**PROBLEM TO SOLVE**
Rewrite the part that opens with the line containing "How do I perform: Click" and closes with the line containing "click(x=102, y=162)", renaming "Robots" to "Machines" and leaving everything else unchanged.

**ENTRIES PROVIDED**

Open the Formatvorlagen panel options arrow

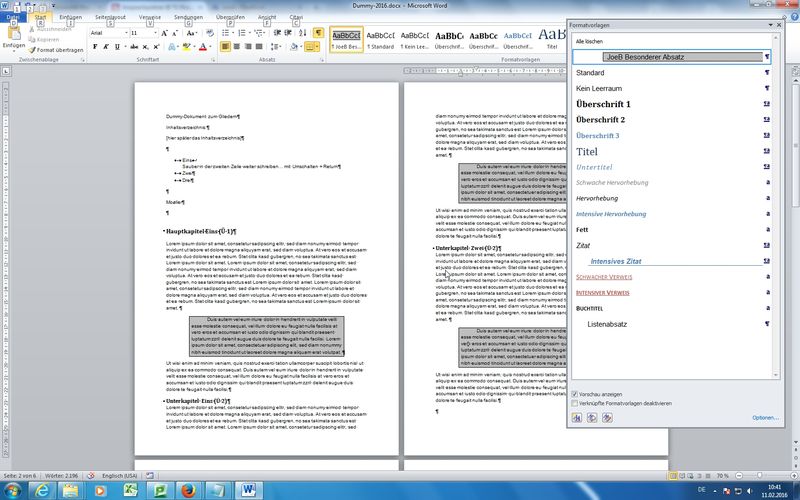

* * *

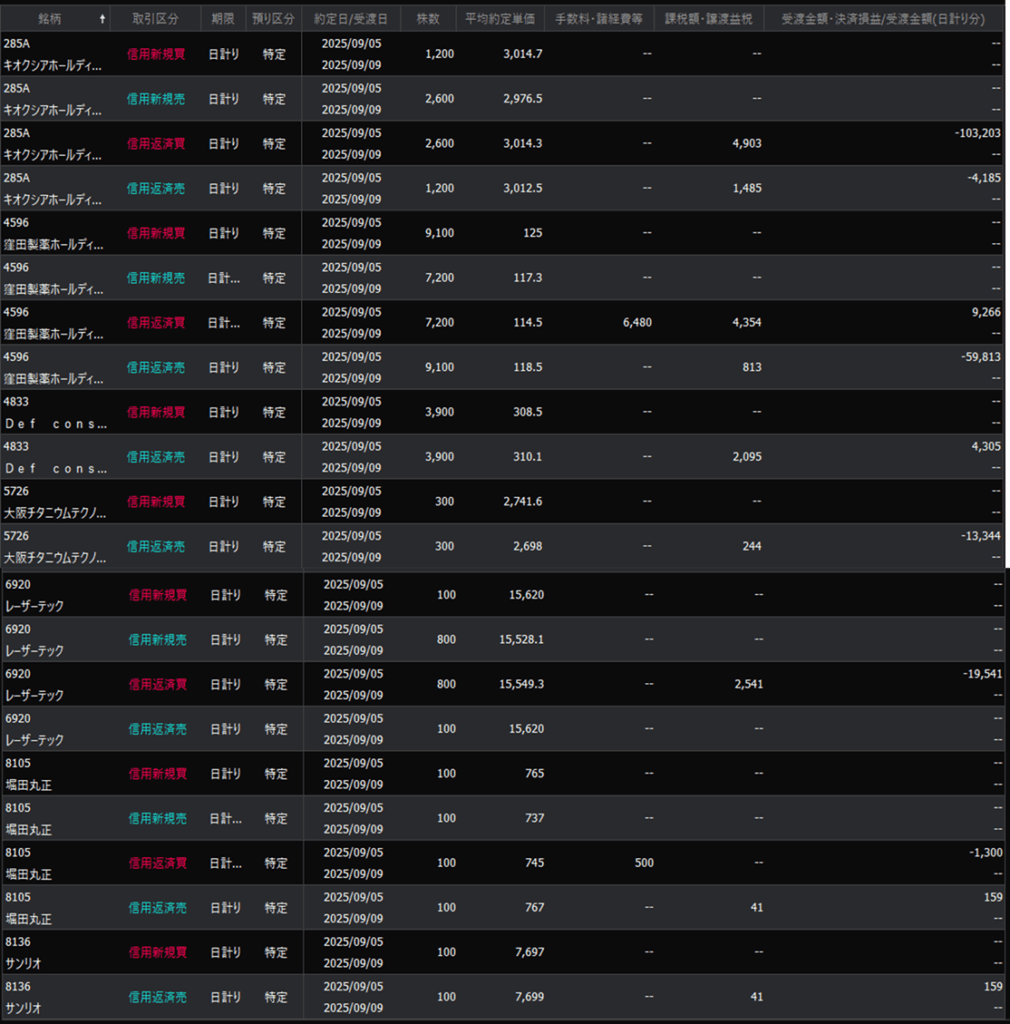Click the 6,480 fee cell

...

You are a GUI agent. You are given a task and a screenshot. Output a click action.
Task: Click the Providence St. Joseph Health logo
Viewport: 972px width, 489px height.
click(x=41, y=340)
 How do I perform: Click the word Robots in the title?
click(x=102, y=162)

**SOLVED EXERCISE**
 How do I perform: Click the word Machines in the title?
click(x=102, y=162)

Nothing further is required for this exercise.